As an Indian woman, I am no stranger to this focus on the importance of looks. My girlfriends and I were constantly told not to go out in the sun lest we got too brown; the first comment friends and relatives made when they met us would be to say if we had put on too much weight or lost too much (somehow you either weren't eating enough or you were eating too much, there was just no perfect nutritional state); if we were too curvy, we couldn't wear form-fitting clothes lest we look too sexy; if we weren't curvy, we had to wear tighter clothes to flaunt what little we had; and the ultimate goal of all of this, of course, was to get married, because a woman can't be anything unless she has a man with her.

I don't know why I was different, but I never bought into this narrative as wholeheartedly as my friends. I spent my childhood being the bane of my mother's existence because I couldn't bear "girly" clothes and instead wanted to run around in shorts and shirts and swim in the sun and play cricket outside. I was too thin as a child and then too fat as a teenager, and my relatives never let me forget it. It was a relief when I went to Wellesley and was surrounded by women of all shapes and sizes and we usually walked into class in hoodies and sweatpants (or our pajamas if we had slept through our alarm that morning) and didn't care how anyone looked. Sure, there were girls who were perfectly coiffed, but that was just their personal preference, and if you wanted to show up with hairy legs and wet hair, no one cared as long as you turned in your Chemistry problem set on time and participated during class discussions on Victorian Poetry.
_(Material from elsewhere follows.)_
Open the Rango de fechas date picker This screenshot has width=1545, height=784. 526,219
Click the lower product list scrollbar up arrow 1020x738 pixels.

Later in life, I started going to the gym, and while my parents thought it was in pursuit of becoming thin, it was really in pursuit of mental health. I lost weight and then discovered I could actually find things I liked to wear instead of spending hours in a store and never finding anything that felt quite right. I realized that dresses were actually the comfiest clothes in the world, but to this day, I have a horror of shopping for pants. I never wear makeup and I refuse to pluck my eyebrows (because once you start you will never stop). And yet, despite all that, I still have days when I think I should go on a diet because I couldn't fit into that one pair of pants, or because I walked into an Equinox bathroom, saw a bazillion naked women in thongs with zero cellulite, and felt like a creature from a completely different planet.
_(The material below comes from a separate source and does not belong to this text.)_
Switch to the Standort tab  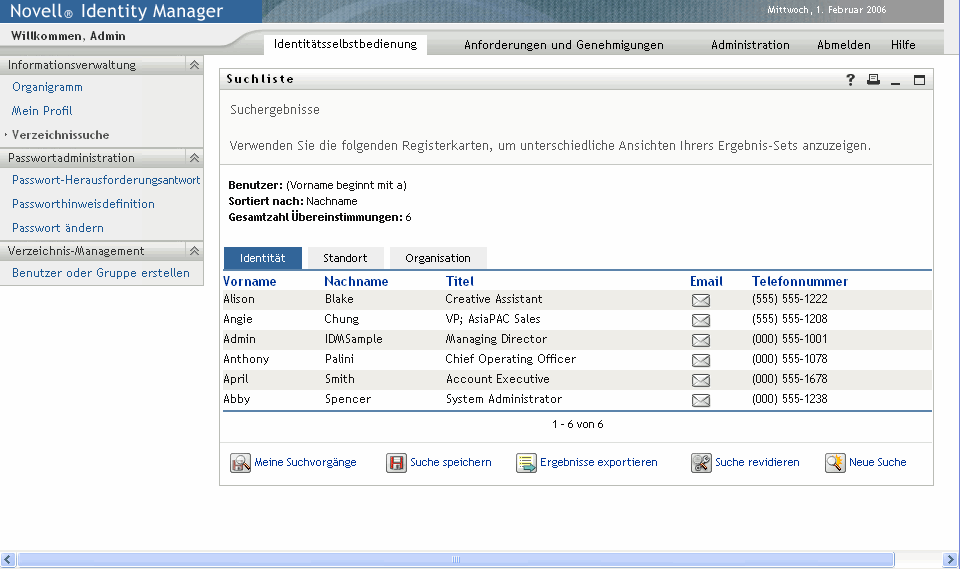pos(345,258)
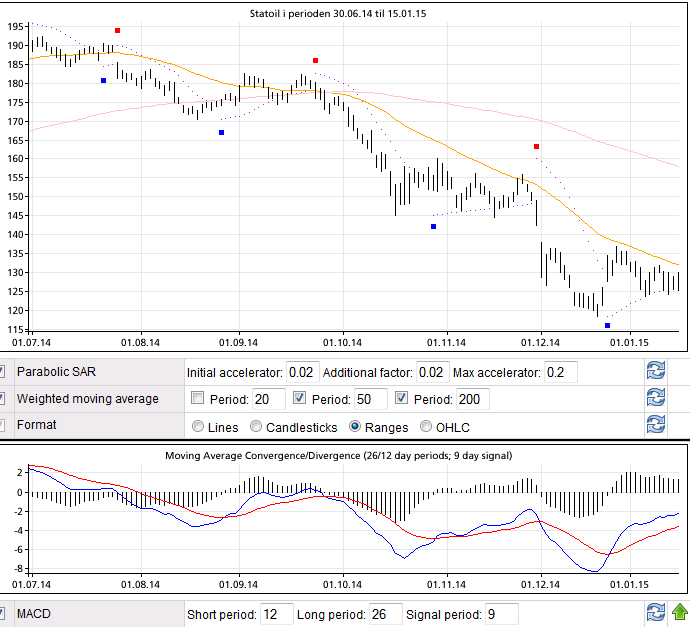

So for those moments when you let the world make you feel like your body isn't right, you must watch Embrace. And if you are a man, watch this documentary with all the women in your life. One of the main takeaways of the film is that we need to praise our daughters and young girls for what they do, not for how they look. It is such a stupidly simple message but it is heartbreaking that we simply don't do this and raise generations of women who hate the way they look and let that prevent them from doing anything productive with their lives. Taryn's final words in the movie are a poignant message to her daughter and I'll let you listen to them yourself because they will stir your soul. For my part, all I want to say is, you do you. If you like putting on lipstick, do that. If you like walking around in torn sweatpants, do that. Cut off all your hair, don't shave your legs, get a tattoo, don't get any piercings, eat some gelato, drink a kale smoothie, do whatever feels right and makes you happy. And then get on with the business of actually making your life mean something. Because when the time comes, you don't want the only thing people say at your funeral to be, "She was a size zero and always dressed like a beauty queen." You want them to say, "She was a kind, intelligent, warm woman, who made the world a better place to live in."